Salisbury and Sujan said in a joint statement, “We are so thrilled that the wetlands will be in the hands of people who share our love of nature and specifically our Finger Lakes world. Our father and grandmother would be delighted with this future for their land. We look forward to walking the trail and boardwalk with our grandchildren.”
The museum’s executive director, Phil Lentini, said, “We are excited by this very generous gift of land from our own friends and neighbors and we look forward to creating educational programs that will enable us to teach and preserve at the same time.”
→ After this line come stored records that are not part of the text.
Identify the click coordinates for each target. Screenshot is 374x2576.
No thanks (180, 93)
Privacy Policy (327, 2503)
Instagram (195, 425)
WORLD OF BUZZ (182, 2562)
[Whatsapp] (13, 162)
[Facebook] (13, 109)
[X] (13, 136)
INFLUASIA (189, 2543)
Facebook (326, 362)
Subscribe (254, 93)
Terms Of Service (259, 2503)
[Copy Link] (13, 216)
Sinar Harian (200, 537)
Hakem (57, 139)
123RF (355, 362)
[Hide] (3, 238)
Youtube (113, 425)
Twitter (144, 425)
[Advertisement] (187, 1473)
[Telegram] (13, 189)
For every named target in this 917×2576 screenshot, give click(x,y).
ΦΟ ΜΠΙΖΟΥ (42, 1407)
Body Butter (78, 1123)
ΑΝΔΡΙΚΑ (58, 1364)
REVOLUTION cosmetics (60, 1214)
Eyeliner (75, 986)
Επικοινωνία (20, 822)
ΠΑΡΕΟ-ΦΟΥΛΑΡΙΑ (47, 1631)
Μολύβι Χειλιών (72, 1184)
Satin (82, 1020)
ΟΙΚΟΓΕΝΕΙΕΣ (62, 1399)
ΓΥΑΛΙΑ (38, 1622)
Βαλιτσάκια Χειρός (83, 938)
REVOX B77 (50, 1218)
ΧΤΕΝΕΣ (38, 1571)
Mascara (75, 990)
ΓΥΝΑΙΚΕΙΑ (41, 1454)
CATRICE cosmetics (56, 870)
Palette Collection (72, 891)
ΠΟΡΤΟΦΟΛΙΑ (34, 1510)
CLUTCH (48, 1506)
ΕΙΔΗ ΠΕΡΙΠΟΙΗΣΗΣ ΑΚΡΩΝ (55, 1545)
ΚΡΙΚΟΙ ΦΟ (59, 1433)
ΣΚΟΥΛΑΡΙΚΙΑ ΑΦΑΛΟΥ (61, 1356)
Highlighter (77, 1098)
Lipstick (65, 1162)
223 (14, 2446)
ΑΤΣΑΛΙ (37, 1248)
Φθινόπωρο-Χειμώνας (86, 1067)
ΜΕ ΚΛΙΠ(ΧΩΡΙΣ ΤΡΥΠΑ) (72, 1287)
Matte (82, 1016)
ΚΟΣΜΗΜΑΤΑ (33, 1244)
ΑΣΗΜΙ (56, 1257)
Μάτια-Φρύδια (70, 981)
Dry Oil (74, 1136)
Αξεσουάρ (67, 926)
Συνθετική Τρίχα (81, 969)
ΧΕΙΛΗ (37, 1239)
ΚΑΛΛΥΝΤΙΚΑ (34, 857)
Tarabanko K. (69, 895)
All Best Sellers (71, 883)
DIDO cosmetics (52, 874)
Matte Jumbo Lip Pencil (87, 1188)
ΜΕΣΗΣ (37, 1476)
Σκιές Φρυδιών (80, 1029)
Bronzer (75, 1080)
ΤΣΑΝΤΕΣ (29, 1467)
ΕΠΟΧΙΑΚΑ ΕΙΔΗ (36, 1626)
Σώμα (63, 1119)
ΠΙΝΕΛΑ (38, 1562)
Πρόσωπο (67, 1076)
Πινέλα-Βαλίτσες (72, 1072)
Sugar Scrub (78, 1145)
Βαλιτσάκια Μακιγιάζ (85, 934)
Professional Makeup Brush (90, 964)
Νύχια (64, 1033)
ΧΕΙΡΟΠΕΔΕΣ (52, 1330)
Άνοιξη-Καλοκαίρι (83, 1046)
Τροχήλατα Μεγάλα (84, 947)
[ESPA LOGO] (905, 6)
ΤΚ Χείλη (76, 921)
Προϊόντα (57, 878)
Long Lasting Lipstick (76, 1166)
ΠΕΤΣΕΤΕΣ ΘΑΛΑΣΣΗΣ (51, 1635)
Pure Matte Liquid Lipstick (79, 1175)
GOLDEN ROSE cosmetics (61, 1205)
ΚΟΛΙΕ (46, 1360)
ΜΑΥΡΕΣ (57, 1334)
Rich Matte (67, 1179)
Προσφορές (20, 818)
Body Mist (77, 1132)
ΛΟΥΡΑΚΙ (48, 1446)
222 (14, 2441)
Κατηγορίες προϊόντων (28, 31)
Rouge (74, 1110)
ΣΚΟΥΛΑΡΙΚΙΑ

Word of the land transfer follows by one week an announcement that the Finger Lakes Museum is relocating its entire project to its Branchport Campus, the site of the former Branchport Elementary School. It had previously planned to build in Keuka Lake State Park.
Photo provided: Part of the 16-acre Townsend-Grady Wildlife Preserve, which includes more than 1,400 feet of frontage on Sugar Creek, can be seen on the left side in this photo. Keuka Lake lies in the distance.